While he always had an interest in movies and filmmaking, Dobiesz said he didn’t have any connections before speaking with Kabasinski that night. Soon after, Dobiesz was cast in his first film role.
In “Warriors of the Apocalypse,” Dobiesz played Winston, a powerful weaponeer.
“If you know me and my size, it was quite funny,” Dobiesz said. “It was a fun role.”
As the first time Dobiesz had acted in front of a camera rather than on a stage, he learned firsthand the major differences between theater and filmmaking.
“It was a little intimidating, you know, being in the spotlight,” said Dobiesz. “You screw up [in theater], you keep going, while in films you reshoot several times.”
It was also in his first movie that that Dobiesz began to gain a reputation for making a grand exit.
In “Warriors of the Apocalypse,” Dobiesz’ character Winston dies after another character throws a bomb in his lap, while his character in one of his next films, “Ninja: Prophecy of Death,” is sliced in half with a samurai sword.
Dobiesz said he does get the last laugh in a few of his roles, though. In “Wendigo: Bound by Blood,” Dobiesz played Stanley, a man who, at first, finds himself at the wrong place at the wrong time.
“I get bullied by a bunch of thugs and get pushed down, which I really did fall so it was method acting, definitely,” Dobiesz said.
“I do my own stunts,” he added with a smile.
In the end, Stanley turns the tables on the bad guys and tazes them.
Kabasinksi said he hoped Dobiesz liked being involved in his projects as much as the rest of them enjoy having him on the sets.
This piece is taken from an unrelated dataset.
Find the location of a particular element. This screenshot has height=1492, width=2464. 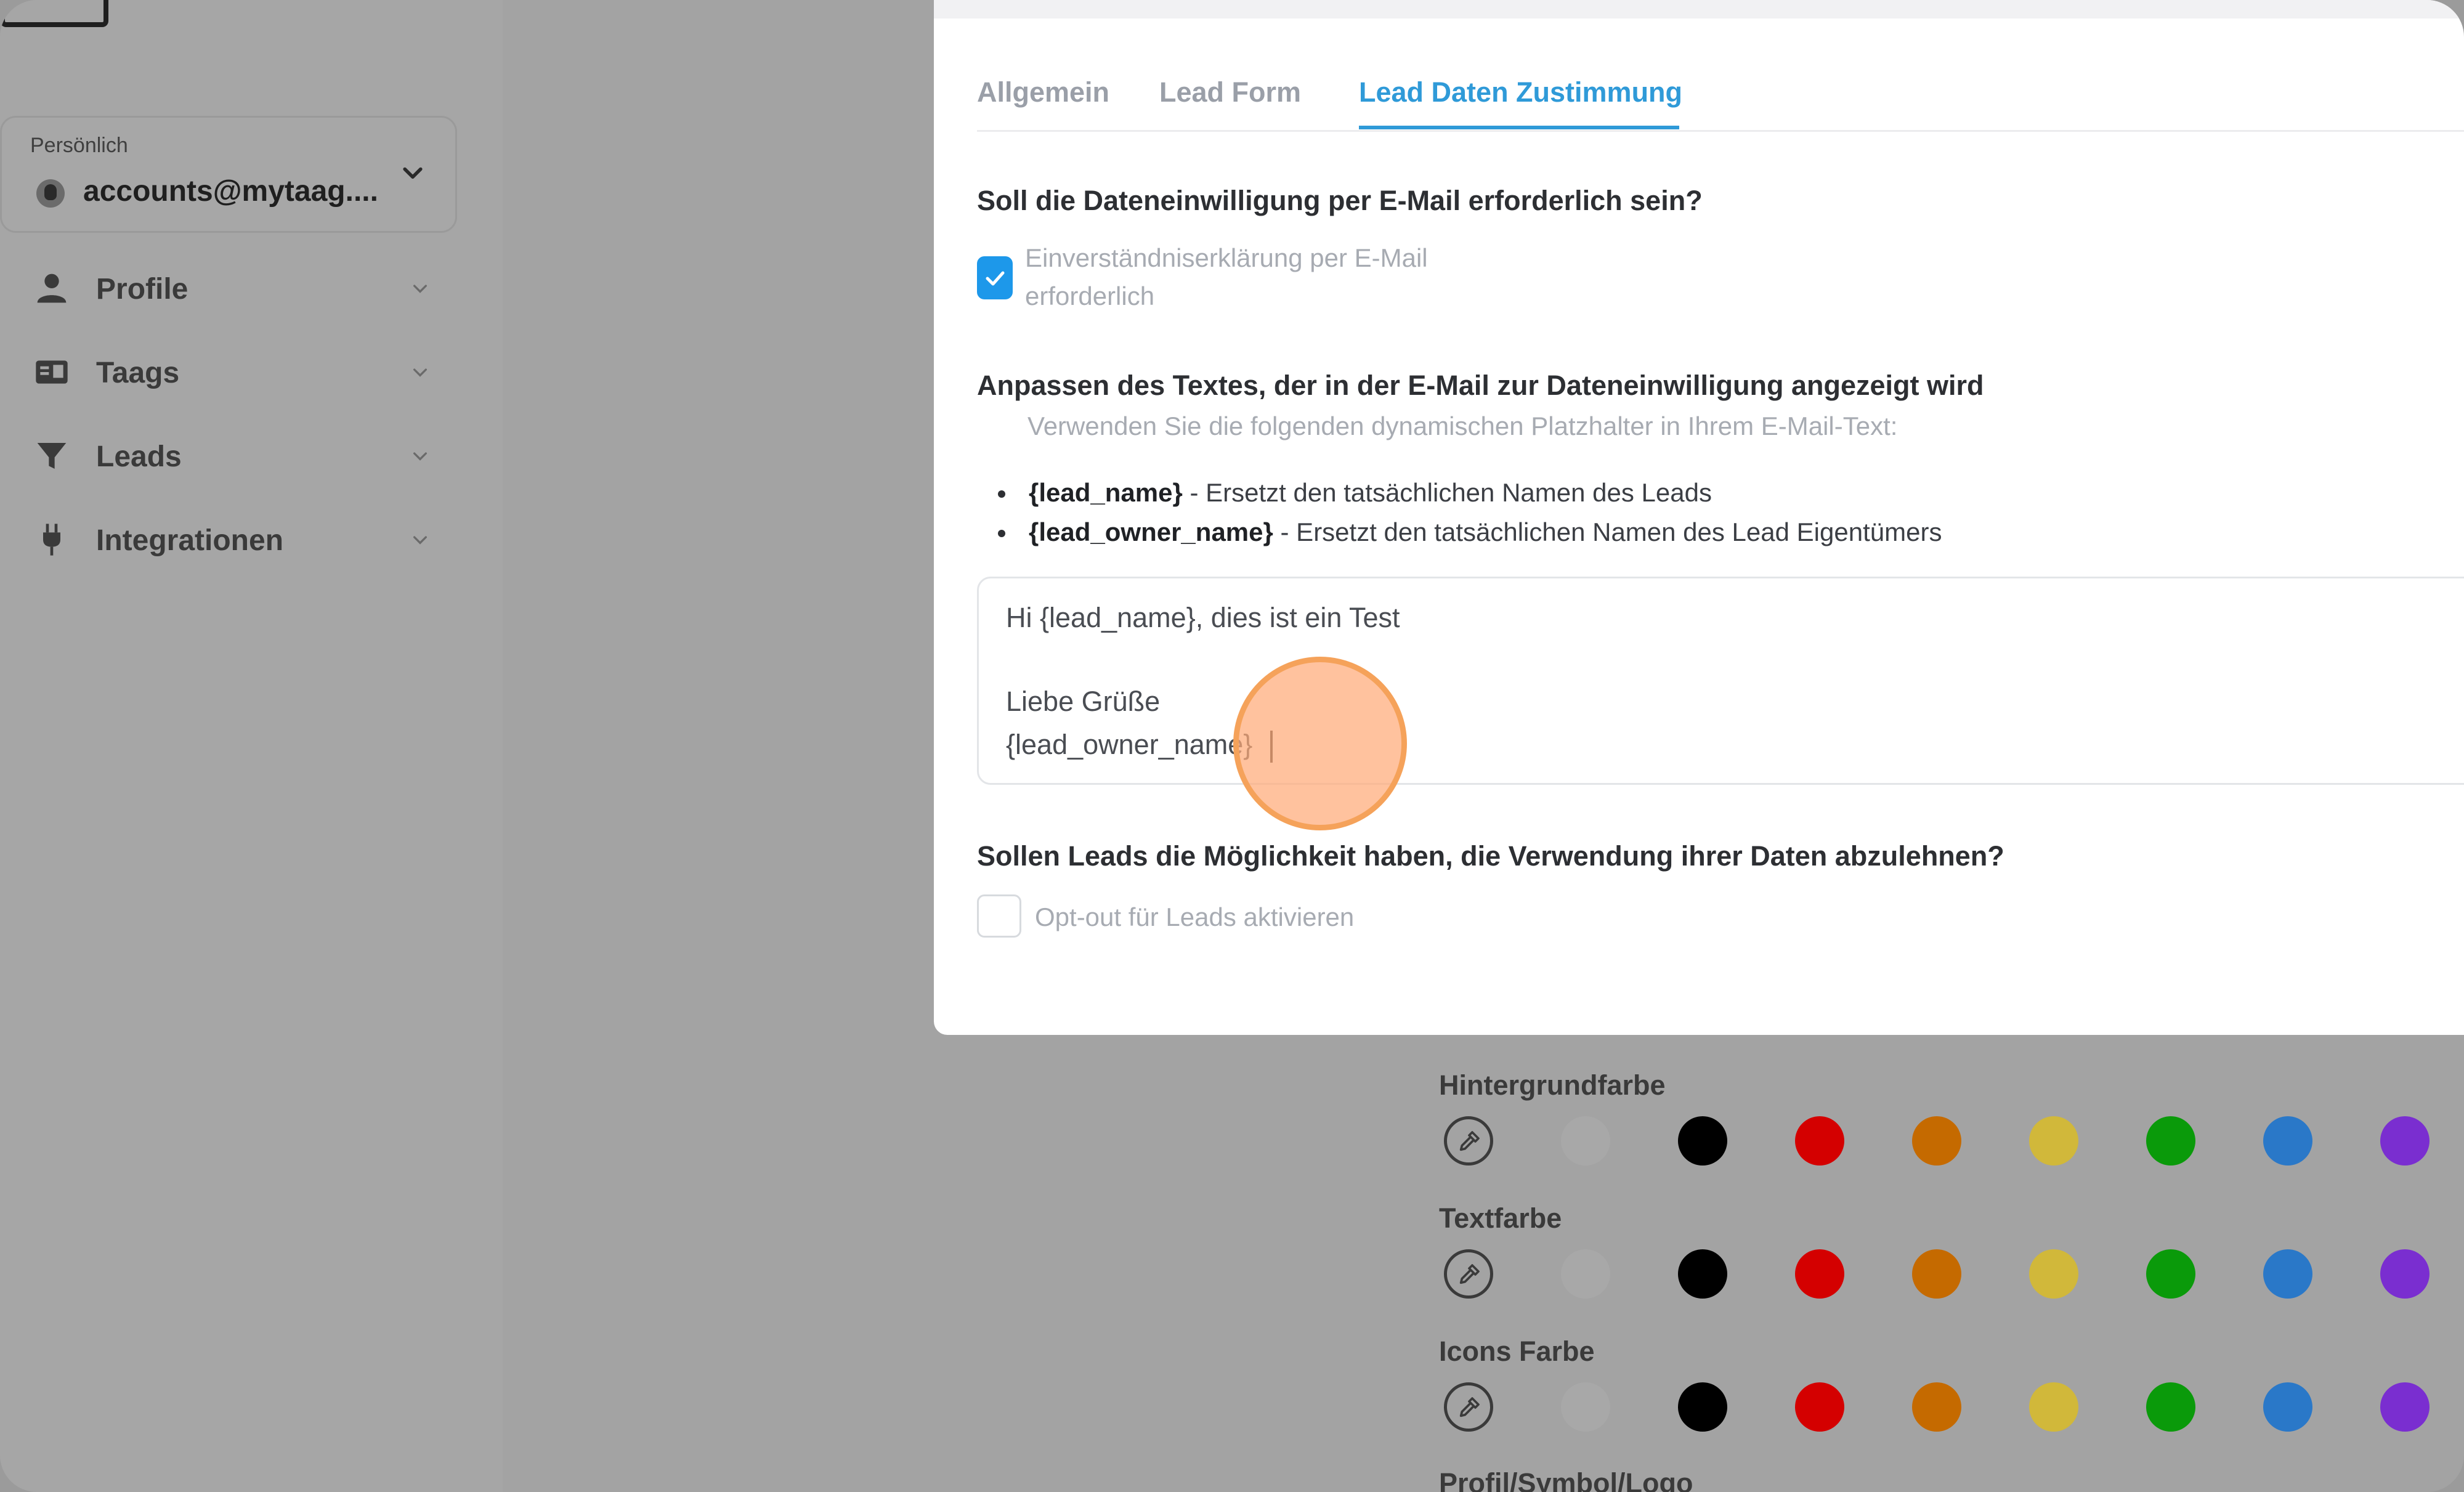

click-indicator is located at coordinates (1320, 744).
“Obviously Bob does something right, or I wouldn’t keep calling him to do my pictures,” Kabasinski said. “Bob has a great attitude on set, other cast and crew members love him and he easily adjusts to our situations onset when we have sudden changes.”
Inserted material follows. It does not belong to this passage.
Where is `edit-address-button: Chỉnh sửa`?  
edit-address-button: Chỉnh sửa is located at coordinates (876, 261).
Dobiesz also had the opportunity to play an extra in “The Dark Knight Rises,” taking a trip to Pittsburgh to endure a 12-hour shoot at Heinz Field in the middle of the summer. While he said he probably wouldn’t take a role as an unpaid extra again, he did say there were some positives to the experience. This included meeting one of the film’s stars, Tom Hardy, and seeing up close how a major motion picture was filmed.
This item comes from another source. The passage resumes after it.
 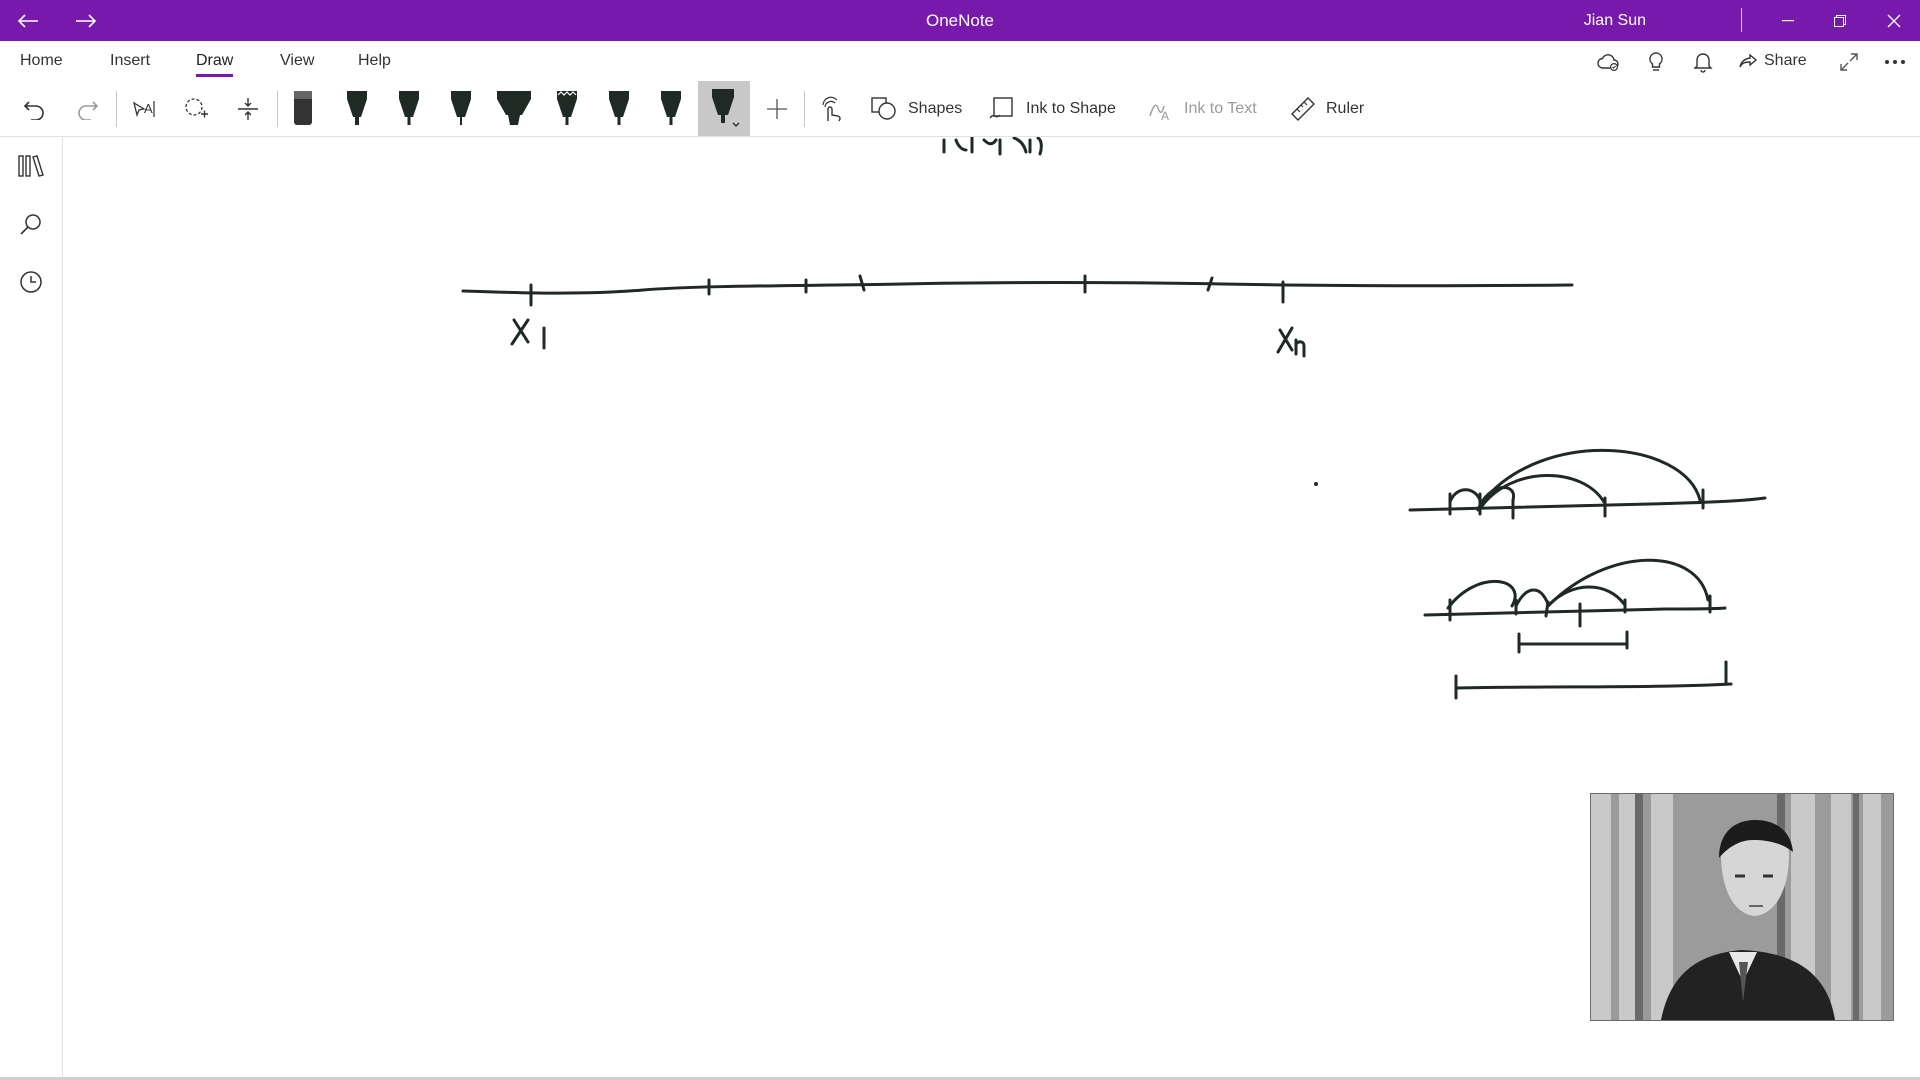 I want to click on ruler-icon, so click(x=1303, y=108).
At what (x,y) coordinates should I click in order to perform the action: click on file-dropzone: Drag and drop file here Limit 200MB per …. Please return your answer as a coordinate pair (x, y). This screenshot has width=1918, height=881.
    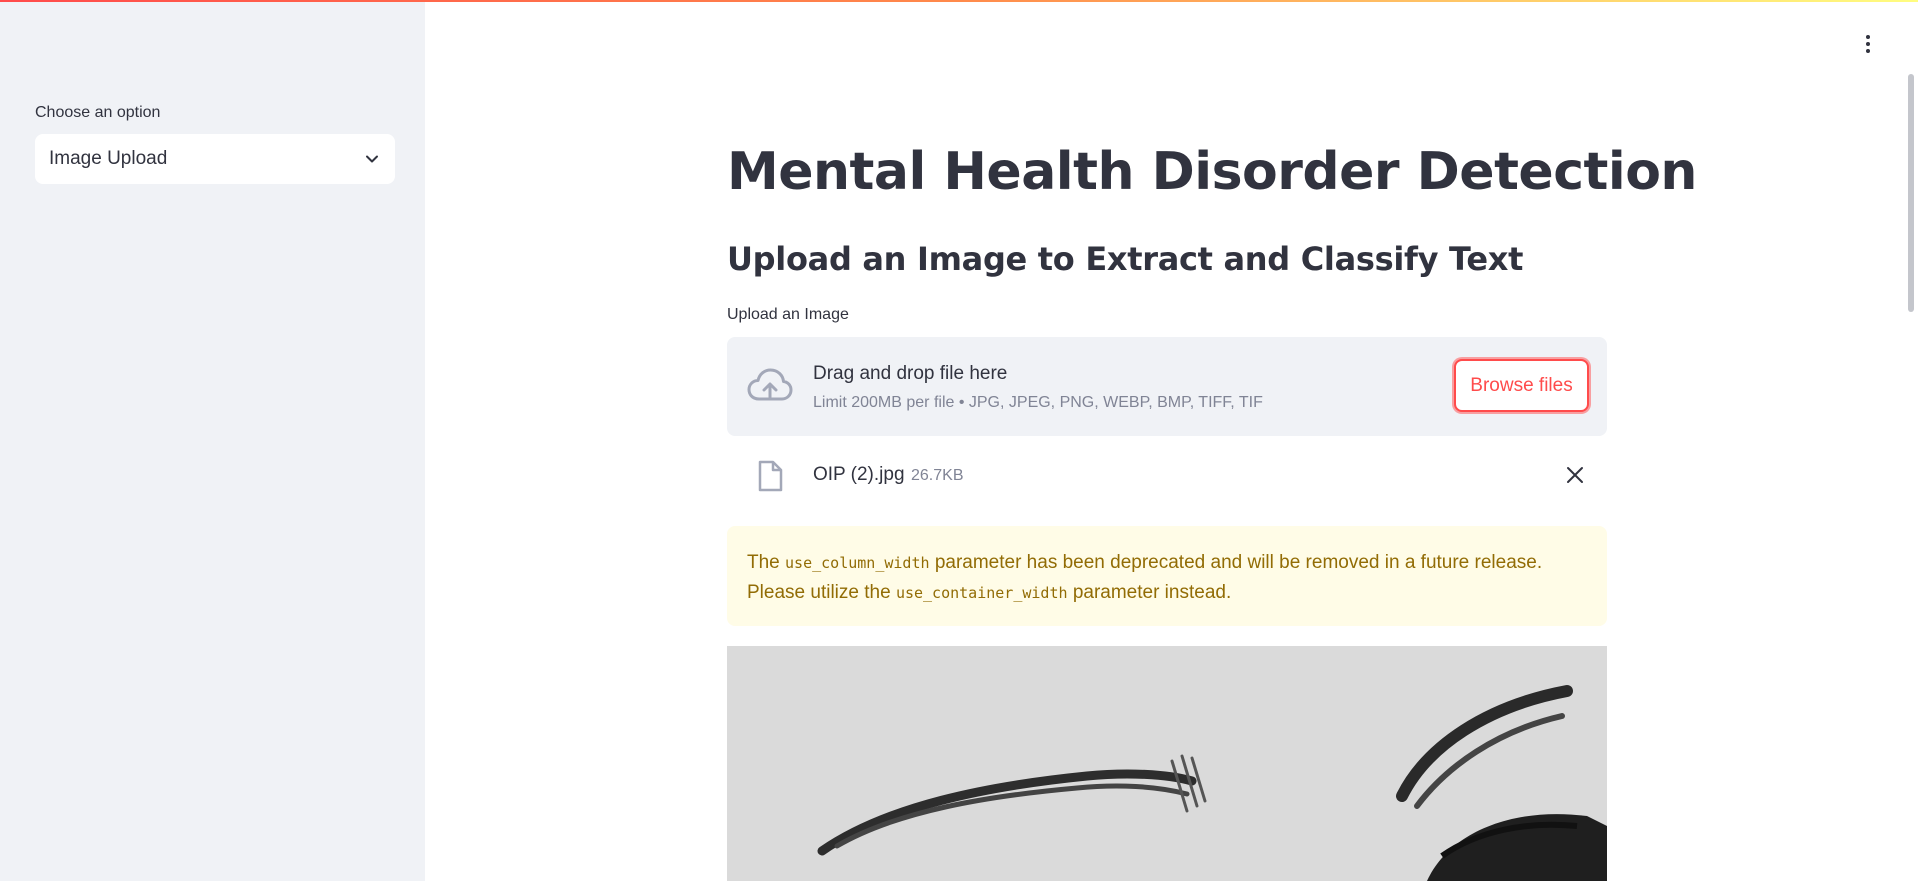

“That was my only claim to Hollywood fame… so far,” Dobiesz said.
Dobiesz is currently preparing for his next role in the film “Blood Prism,” which begins shooting later this month. Even though these local films aren’t going to win any Academy Awards, Dobiesz said their sets and production can still teach you a lot about how movies are made.
“It’s amazing how people, just like you see on a [Hollywood] movie set, really have a lot of fun, but when the cameras start rolling, everyone hops-to and really gets into character,” Dobiesz said. “These may be local movies, but they’re probably microcosms of what a movie set really would be like.”
Dobiesz said that although he’s not going to be making a career out of it, he doesn’t see himself retiring from his hobby of acting in local films anytime soon.
“I guess this is my small contribution to something I enjoy, and if someone enjoys seeing me in it, that would be great, too,” Dobiesz said. “This was always a dream, so maybe I’m achieving a small part of a dream.”